(Saved data entries)
####################

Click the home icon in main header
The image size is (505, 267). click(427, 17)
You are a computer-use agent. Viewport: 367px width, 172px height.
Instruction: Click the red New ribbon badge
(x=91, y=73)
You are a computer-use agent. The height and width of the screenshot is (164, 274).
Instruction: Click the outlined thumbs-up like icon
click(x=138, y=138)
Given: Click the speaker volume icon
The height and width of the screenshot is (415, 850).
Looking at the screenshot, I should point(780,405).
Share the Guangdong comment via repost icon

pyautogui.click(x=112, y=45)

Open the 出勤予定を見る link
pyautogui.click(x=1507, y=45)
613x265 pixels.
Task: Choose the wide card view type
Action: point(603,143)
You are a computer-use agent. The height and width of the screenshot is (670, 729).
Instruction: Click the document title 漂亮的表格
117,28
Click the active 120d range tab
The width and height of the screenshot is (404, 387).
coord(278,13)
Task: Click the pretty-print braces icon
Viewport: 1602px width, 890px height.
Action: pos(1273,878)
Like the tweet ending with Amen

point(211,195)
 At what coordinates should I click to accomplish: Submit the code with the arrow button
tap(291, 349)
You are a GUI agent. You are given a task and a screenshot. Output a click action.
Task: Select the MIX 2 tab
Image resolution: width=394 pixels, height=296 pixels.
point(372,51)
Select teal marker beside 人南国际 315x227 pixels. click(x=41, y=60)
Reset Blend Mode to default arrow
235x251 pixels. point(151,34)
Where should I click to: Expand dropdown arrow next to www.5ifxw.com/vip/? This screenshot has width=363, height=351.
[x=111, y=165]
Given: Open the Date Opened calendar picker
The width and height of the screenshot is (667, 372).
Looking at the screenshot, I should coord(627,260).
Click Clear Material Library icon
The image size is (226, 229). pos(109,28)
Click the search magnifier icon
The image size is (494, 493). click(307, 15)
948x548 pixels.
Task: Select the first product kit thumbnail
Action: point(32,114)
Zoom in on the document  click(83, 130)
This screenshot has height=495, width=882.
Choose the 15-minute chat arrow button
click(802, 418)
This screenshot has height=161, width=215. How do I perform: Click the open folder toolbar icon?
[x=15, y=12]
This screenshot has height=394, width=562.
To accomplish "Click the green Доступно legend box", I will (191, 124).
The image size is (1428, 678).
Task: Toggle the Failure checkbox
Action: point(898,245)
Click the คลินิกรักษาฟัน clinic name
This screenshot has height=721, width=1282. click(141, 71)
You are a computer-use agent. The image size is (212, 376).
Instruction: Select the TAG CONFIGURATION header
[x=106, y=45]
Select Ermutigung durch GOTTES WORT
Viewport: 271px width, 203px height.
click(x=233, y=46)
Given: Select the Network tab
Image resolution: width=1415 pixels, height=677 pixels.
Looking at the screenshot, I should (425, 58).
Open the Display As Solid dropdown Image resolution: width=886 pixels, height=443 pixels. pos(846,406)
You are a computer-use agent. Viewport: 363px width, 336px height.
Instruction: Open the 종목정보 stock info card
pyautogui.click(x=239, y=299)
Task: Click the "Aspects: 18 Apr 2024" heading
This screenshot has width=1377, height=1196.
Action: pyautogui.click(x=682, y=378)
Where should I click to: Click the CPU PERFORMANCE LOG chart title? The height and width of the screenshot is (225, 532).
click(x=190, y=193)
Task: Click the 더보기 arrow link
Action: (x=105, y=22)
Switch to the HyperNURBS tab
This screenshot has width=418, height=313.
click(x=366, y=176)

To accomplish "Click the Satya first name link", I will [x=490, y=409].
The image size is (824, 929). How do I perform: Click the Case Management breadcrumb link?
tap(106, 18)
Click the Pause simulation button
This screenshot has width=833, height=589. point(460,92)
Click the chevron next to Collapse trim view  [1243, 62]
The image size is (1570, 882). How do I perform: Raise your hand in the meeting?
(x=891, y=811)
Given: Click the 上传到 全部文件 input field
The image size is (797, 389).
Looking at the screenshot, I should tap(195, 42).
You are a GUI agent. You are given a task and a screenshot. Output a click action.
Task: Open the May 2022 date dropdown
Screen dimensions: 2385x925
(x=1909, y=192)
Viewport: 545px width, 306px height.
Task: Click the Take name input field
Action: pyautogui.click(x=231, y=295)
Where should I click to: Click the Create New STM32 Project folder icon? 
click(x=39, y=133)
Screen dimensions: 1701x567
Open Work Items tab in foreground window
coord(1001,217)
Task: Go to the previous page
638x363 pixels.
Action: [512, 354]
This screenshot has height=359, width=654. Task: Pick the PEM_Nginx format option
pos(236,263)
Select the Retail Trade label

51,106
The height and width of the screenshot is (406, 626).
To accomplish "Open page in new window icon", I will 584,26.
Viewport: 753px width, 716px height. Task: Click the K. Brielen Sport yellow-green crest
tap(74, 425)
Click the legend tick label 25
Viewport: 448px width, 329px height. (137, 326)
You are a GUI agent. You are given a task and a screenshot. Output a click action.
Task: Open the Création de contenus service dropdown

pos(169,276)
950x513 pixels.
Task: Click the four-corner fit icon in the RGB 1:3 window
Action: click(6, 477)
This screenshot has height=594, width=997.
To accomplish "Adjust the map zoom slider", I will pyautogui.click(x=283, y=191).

####################

Directions for this task - Please output an exact copy of the lines above, from the opening line of the data down to the line that contains "Task: Click the pretty-print braces icon".

Task solution -
Click the home icon in main header
The image size is (505, 267). click(427, 17)
You are a computer-use agent. Viewport: 367px width, 172px height.
Instruction: Click the red New ribbon badge
(x=91, y=73)
You are a computer-use agent. The height and width of the screenshot is (164, 274).
Instruction: Click the outlined thumbs-up like icon
click(x=138, y=138)
Given: Click the speaker volume icon
The height and width of the screenshot is (415, 850).
Looking at the screenshot, I should point(780,405).
Share the Guangdong comment via repost icon

pyautogui.click(x=112, y=45)

Open the 出勤予定を見る link
pyautogui.click(x=1507, y=45)
613x265 pixels.
Task: Choose the wide card view type
Action: point(603,143)
You are a computer-use agent. The height and width of the screenshot is (670, 729).
Instruction: Click the document title 漂亮的表格
117,28
Click the active 120d range tab
The width and height of the screenshot is (404, 387).
coord(278,13)
Task: Click the pretty-print braces icon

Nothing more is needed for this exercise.